El «desmentido del desmentido» que alimenta la tensión
Saúl se refirió directamente a la jueza de Instrucción de Chamical, Adriana Loureiro, quien está siendo investigada por el Consejo de la Magistratura, y desmintió la información sobre su posible jubilación:
La operación: «Es una operación política hacia el Consejo de la Magistratura y al Tribunal Superior de Justicia y yo lo digo con todas las letras, una operación política para el desprestigio de mi persona».
El juez aseguró que, tras consultarlo con el presidente del TSJ, no existe registro de que Loureiro haya presentado la certificación de servicio ni, mucho menos, la «renuncia» —el requisito esencial para iniciar el trámite jubilatorio—, lo que demostraría la intencionalidad política detrás de los rumores.

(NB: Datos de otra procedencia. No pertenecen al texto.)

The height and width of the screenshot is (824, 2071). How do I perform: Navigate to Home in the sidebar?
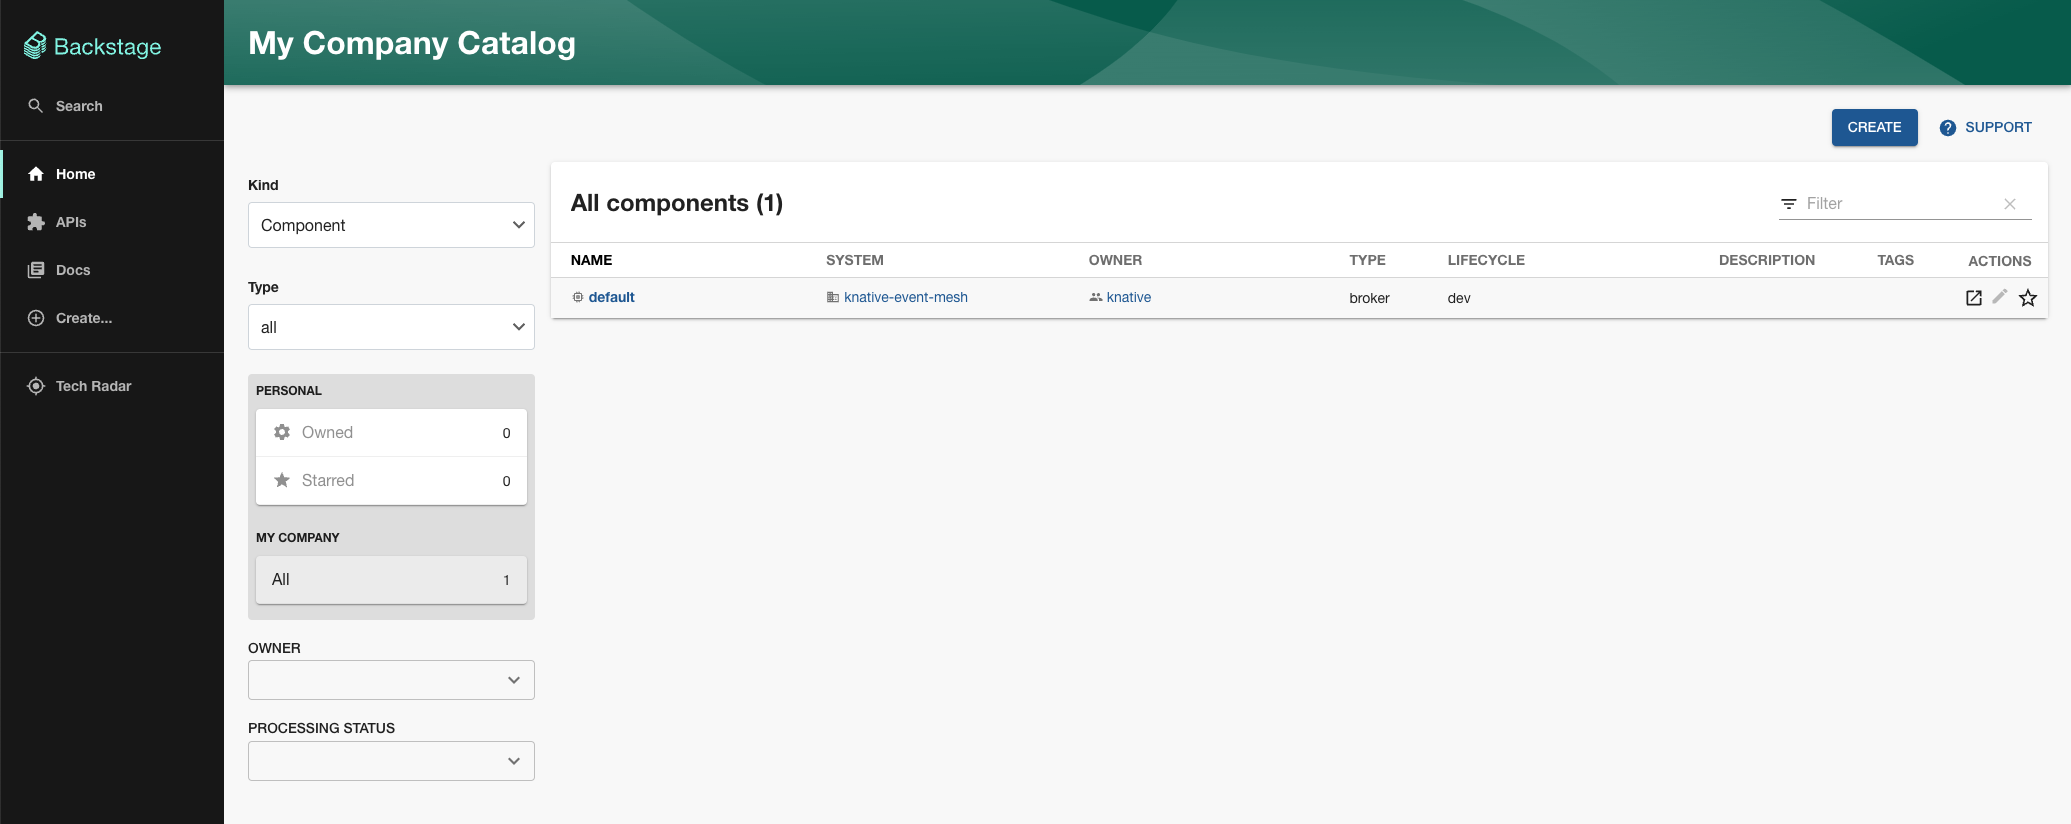click(x=75, y=174)
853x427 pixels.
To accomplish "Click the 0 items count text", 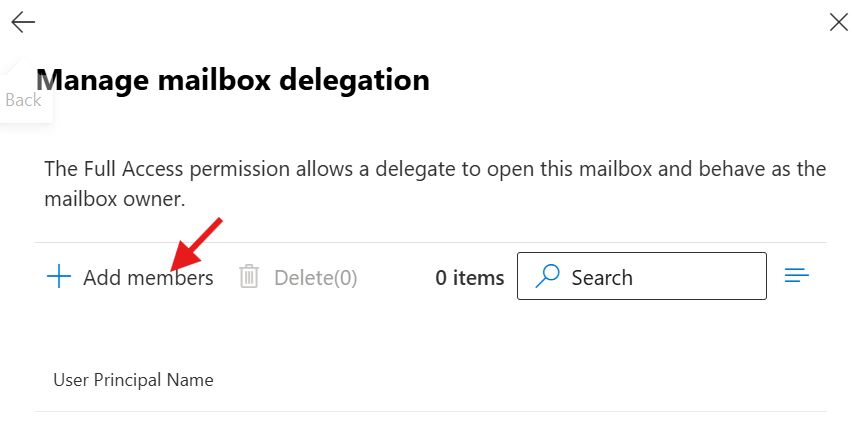I will (x=470, y=278).
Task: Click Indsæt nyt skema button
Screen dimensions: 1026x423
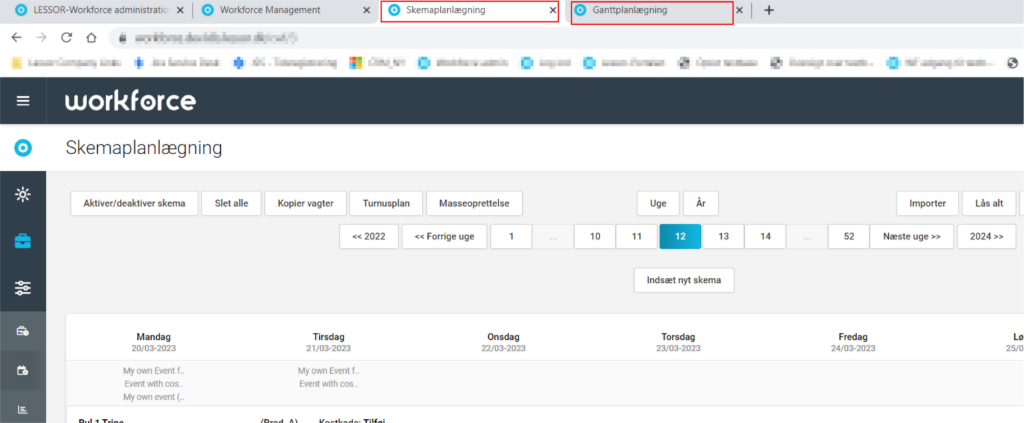Action: pos(684,280)
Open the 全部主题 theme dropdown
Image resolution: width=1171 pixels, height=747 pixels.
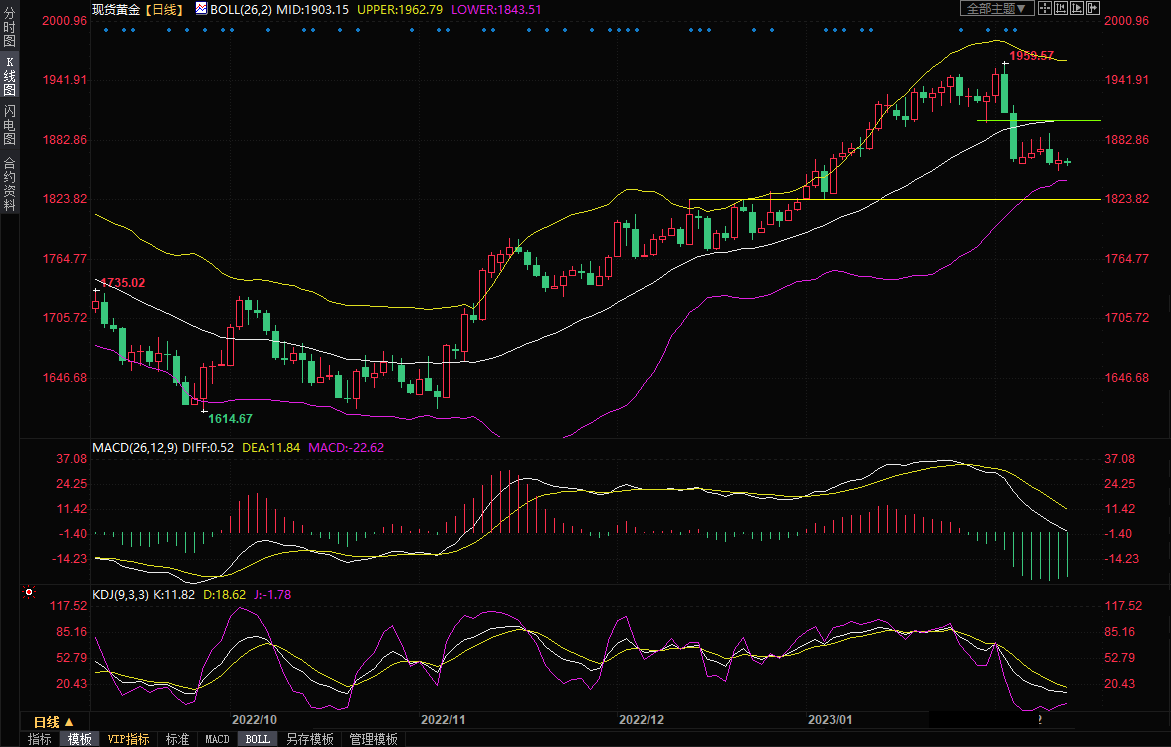994,8
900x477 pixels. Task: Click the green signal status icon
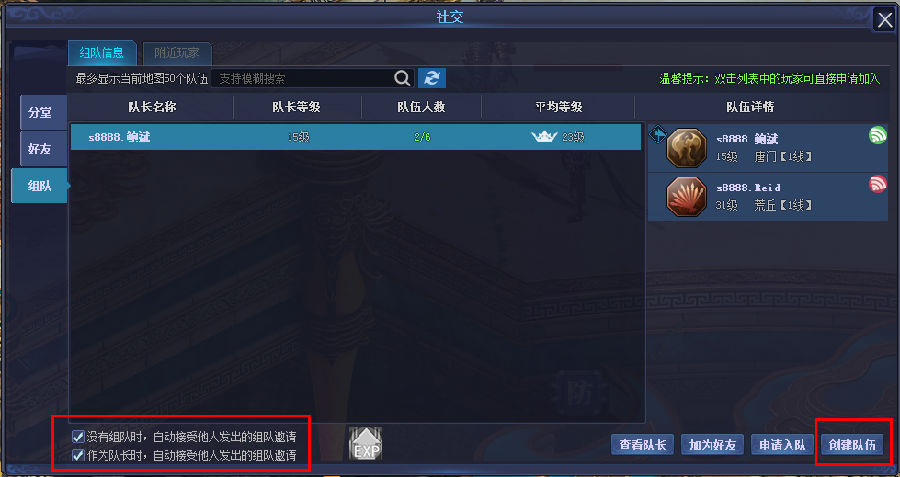pos(878,135)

La corrupción como telón de fondo de la crisis
La defensa de Saúl se da en un contexto sensible, donde la ética judicial está bajo un escrutinio sin precedentes tras la destitución de la exjueza Norma Abate de Mazzucchelli por pedir una coima de $8 millones.
El vocal se mostró intransigente con la corrupción, revelando que él mismo fue quien llevó una denuncia de un ciudadano a la Fiscalía para que se investigara un presunto pedido de 80 mil dólares para modificar un fallo. Este gesto fue, según él, un acto de responsabilidad: “No puedo mirar para otro lado, tengo la obligación de que la sociedad mantenga la confianza pública en quienes administramos justicia”.
- Avance en el Consejo: Saúl reconoció que el Consejo tuvo «demoras iniciales» en sus expedientes, pero aseguró que ya se integraron las comisiones y que «dos expedientes ya tienen dictamen para ser tratados en juicio político».
El vocal del TSJ concluyó reafirmando que “La confianza pública es un valor esencial” y advirtió que no protegerá a ningún magistrado con pruebas en su contra, pero que llevará a la Justicia a aquellos que intenten difamarlo sin fundamentos. El Poder Judicial riojano se juega su legitimidad en esta tensa pulseada entre la autodepuración y la guerra política.